Harding also warned that people were dumping in a gully near Weston St James, the site of a deadly flood in 1995. She also warned that similar practices at major waterways like the Bucks Gully, Jack-in-the-Box Gully and Blackman’s Bridge were laying the foundation for tragedy.

The Clean Up Barbados coordinator sounded the alarm that in most cases, the same offenders are seen dumping repeatedly.

She said: “People don’t realise how serious this is… They drive the trucks up to the bridge on a gully and just dump it over the edge of the bridge. That’s certainly easy for them to do, but it’s not easy for us to pull it back out of there. And these gullies are waterways… and disasters can happen.”

We can all continue to point fingers at the inadequacies of the Sanitation Service Authority which has been charged with the responsibility of solid waste management. And there is room for the agency to do better.

But at the root of this problem is personal responsibility.

We must accept that our waste is truly ours, and begin to make a difference in how we live and hopefully help others to do the same. It is mind-boggling that the SSA and volunteers often have to plead with the public to stop indiscriminate dumping when  there are laws to punish offenders.

It’s tiring to let dumpers get away with their harmful practices.

Yet pledge after pledge to go after culprits and ensure they face the full brunt of the law never materialize.

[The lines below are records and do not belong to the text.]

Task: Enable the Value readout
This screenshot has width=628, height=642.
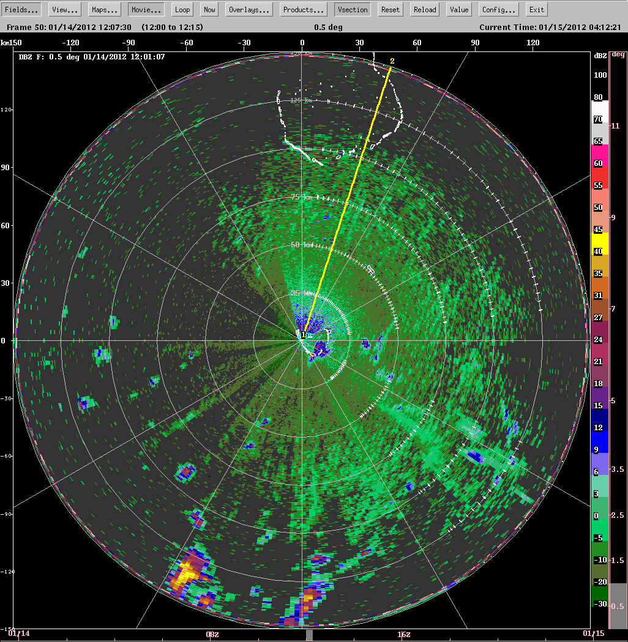Action: click(x=458, y=9)
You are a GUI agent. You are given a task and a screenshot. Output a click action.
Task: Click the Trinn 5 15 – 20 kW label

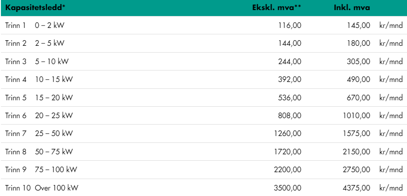39,98
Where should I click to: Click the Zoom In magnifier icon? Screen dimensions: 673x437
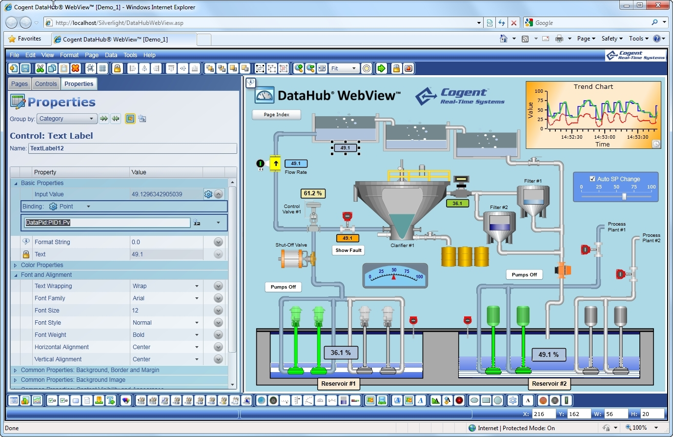(x=298, y=68)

How can we beam proudly at Prime Minister Mottley’s lobby on the world stage for the developed nations to assist small island developing states in their fight against climate change when we are littering our beaches and our fields and hills with impunity?

Barbados has to clean up its act. Litterbugs must be held accountable.

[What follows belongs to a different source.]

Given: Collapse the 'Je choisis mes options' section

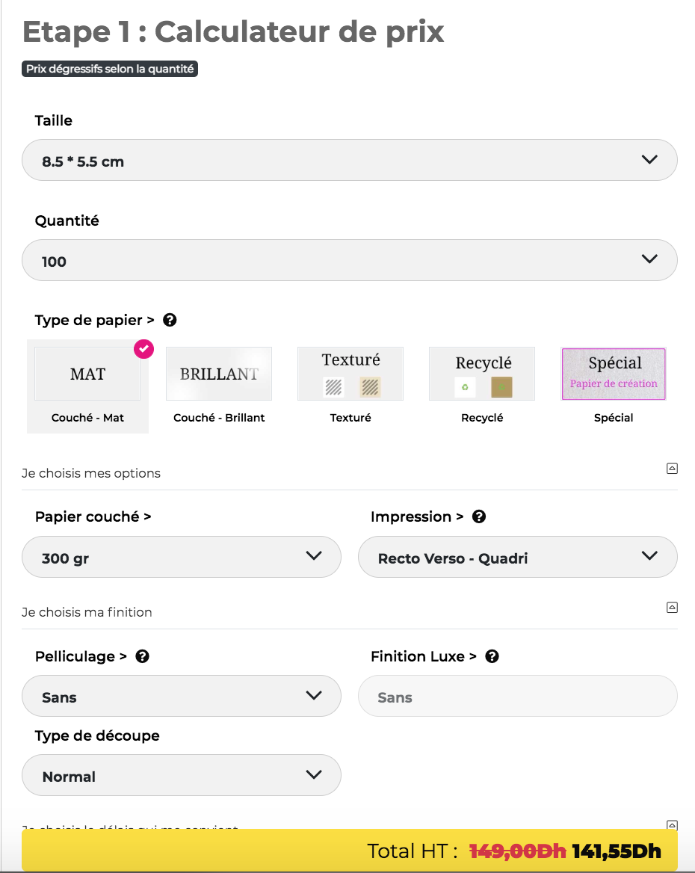Looking at the screenshot, I should click(x=672, y=469).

Recycling is another solution. While we have all welcomed recent new 65-gallon roll out garbage bins and 18-gallon recycling bins under the  Residential Waste Collection Improvement Project spearheaded by the SSA and Prosource Limited, we are still to learn what’s holding up the recycling initiative.

Now is the time for the effort to reduce, reuse and recycle to take hold in our households and schools if we are stem the tide of trash that threatens to overwhelm this land we love.